What to do :: Rewrite all of the material below, putting "breadth" wherever "width" appears and leaving everything else unchanged.

● ● ● ● ●

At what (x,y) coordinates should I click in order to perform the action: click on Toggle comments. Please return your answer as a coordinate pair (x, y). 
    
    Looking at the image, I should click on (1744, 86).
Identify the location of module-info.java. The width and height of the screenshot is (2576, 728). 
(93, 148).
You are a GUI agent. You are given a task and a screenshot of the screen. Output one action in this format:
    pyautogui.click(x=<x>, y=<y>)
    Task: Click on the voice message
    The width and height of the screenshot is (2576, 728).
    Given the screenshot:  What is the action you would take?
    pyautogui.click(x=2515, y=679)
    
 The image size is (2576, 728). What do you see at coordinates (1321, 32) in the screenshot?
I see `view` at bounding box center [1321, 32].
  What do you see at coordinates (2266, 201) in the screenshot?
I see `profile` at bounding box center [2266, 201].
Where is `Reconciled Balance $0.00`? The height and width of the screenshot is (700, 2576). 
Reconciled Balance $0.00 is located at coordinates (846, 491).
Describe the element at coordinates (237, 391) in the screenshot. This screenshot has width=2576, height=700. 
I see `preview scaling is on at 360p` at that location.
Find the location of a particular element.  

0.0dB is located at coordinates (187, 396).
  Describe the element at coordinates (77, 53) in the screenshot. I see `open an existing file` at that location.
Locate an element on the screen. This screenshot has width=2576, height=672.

● ● ● ● ●

Exercise answer ::
At what (x,y) coordinates should I click in order to perform the action: click on Toggle comments. Please return your answer as a coordinate pair (x, y). 
    
    Looking at the image, I should click on (1744, 86).
Identify the location of module-info.java. The breadth and height of the screenshot is (2576, 728). 
(93, 148).
You are a GUI agent. You are given a task and a screenshot of the screen. Output one action in this format:
    pyautogui.click(x=<x>, y=<y>)
    Task: Click on the voice message
    The breadth and height of the screenshot is (2576, 728).
    Given the screenshot:  What is the action you would take?
    pyautogui.click(x=2515, y=679)
    
 The image size is (2576, 728). What do you see at coordinates (1321, 32) in the screenshot?
I see `view` at bounding box center [1321, 32].
  What do you see at coordinates (2266, 201) in the screenshot?
I see `profile` at bounding box center [2266, 201].
Where is `Reconciled Balance $0.00`? The height and breadth of the screenshot is (700, 2576). 
Reconciled Balance $0.00 is located at coordinates (846, 491).
Describe the element at coordinates (237, 391) in the screenshot. This screenshot has breadth=2576, height=700. 
I see `preview scaling is on at 360p` at that location.
Find the location of a particular element.  

0.0dB is located at coordinates (187, 396).
  Describe the element at coordinates (77, 53) in the screenshot. I see `open an existing file` at that location.
Locate an element on the screen. This screenshot has breadth=2576, height=672.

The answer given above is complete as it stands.